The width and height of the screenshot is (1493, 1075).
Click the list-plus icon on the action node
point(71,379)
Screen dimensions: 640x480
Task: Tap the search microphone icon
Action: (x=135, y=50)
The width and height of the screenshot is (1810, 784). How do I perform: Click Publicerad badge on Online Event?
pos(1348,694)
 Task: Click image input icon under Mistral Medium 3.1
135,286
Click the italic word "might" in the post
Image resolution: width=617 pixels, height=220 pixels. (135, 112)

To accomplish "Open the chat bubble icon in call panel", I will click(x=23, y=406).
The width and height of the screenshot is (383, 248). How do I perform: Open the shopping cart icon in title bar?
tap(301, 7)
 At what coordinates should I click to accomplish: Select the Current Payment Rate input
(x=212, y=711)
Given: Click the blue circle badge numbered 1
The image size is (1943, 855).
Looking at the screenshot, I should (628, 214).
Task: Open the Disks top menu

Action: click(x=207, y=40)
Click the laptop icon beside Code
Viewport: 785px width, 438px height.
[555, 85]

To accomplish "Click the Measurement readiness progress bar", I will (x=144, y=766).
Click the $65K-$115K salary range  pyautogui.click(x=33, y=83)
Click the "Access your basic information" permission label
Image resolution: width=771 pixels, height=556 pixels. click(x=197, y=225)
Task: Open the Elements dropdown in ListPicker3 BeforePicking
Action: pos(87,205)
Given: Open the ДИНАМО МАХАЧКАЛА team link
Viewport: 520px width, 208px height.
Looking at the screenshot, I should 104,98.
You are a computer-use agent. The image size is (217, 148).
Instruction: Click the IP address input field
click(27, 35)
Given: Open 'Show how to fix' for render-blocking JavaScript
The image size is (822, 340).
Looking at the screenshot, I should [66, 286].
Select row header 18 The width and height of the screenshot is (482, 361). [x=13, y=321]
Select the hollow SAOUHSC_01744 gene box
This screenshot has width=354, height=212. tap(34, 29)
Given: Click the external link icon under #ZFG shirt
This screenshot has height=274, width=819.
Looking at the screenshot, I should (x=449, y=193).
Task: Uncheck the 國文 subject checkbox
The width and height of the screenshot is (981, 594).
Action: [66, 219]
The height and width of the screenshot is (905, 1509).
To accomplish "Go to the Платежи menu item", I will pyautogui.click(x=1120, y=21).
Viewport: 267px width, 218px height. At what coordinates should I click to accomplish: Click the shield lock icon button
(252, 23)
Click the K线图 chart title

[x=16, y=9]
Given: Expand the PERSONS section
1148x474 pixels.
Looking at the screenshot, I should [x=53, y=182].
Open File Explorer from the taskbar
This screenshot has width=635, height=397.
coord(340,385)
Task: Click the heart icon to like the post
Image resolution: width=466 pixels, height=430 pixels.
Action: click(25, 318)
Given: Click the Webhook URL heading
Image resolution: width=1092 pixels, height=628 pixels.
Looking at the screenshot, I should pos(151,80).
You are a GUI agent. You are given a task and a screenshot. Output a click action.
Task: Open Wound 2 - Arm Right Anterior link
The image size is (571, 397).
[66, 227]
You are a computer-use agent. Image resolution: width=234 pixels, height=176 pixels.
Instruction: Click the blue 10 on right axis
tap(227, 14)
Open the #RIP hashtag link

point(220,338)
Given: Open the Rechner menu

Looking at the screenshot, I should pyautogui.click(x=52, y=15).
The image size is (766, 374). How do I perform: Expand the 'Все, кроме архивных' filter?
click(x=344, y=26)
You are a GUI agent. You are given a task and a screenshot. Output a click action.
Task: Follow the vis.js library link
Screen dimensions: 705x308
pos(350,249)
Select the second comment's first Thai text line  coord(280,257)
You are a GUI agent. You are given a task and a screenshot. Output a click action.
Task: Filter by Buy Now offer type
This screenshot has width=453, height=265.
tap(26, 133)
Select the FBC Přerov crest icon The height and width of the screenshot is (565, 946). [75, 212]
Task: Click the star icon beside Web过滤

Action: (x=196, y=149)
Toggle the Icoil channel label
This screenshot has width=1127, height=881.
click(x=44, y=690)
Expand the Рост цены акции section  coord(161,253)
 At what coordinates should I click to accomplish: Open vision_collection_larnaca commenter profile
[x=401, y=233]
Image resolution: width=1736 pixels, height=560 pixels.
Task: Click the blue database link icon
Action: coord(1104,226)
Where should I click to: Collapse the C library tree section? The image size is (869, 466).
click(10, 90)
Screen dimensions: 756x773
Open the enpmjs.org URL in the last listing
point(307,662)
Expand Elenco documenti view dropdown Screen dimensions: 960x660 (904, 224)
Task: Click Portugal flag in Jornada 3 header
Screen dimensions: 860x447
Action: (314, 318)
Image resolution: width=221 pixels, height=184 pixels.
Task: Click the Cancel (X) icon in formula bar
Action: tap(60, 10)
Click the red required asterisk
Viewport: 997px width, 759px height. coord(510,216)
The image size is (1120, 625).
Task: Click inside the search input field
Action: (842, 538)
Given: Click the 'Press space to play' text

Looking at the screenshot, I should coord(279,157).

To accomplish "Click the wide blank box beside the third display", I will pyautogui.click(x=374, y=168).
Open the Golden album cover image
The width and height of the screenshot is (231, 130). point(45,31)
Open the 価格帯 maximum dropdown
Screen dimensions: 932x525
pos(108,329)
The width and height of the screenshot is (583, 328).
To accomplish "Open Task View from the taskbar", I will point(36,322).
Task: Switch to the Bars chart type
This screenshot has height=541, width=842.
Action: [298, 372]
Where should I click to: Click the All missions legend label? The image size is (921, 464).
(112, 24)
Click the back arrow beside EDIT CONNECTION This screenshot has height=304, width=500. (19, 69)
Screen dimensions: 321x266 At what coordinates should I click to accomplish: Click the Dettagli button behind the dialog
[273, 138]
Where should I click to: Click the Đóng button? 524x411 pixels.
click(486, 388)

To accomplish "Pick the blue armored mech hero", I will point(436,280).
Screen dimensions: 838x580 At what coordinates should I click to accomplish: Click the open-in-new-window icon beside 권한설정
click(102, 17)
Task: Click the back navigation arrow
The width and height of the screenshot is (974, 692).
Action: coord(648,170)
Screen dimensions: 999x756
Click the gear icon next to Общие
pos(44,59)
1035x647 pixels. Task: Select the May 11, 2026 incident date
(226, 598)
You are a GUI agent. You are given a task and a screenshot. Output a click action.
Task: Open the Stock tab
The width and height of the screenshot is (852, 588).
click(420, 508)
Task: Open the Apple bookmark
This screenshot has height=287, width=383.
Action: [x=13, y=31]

=-=-=

(Your objective)
Output exactly the line containing "This screenshot has height=541, width=842." together with every line after it, ending at the final line of the entries.

(Solution)
This screenshot has height=541, width=842.
Action: [298, 372]
Where should I click to: Click the All missions legend label? The image size is (921, 464).
(112, 24)
Click the back arrow beside EDIT CONNECTION This screenshot has height=304, width=500. (19, 69)
Screen dimensions: 321x266 At what coordinates should I click to accomplish: Click the Dettagli button behind the dialog
[273, 138]
Where should I click to: Click the Đóng button? 524x411 pixels.
click(486, 388)

To accomplish "Pick the blue armored mech hero", I will point(436,280).
Screen dimensions: 838x580 At what coordinates should I click to accomplish: Click the open-in-new-window icon beside 권한설정
click(102, 17)
Task: Click the back navigation arrow
The width and height of the screenshot is (974, 692).
Action: coord(648,170)
Screen dimensions: 999x756
Click the gear icon next to Общие
pos(44,59)
1035x647 pixels. Task: Select the May 11, 2026 incident date
(226, 598)
You are a GUI agent. You are given a task and a screenshot. Output a click action.
Task: Open the Stock tab
The width and height of the screenshot is (852, 588).
click(420, 508)
Task: Open the Apple bookmark
This screenshot has height=287, width=383.
Action: [x=13, y=31]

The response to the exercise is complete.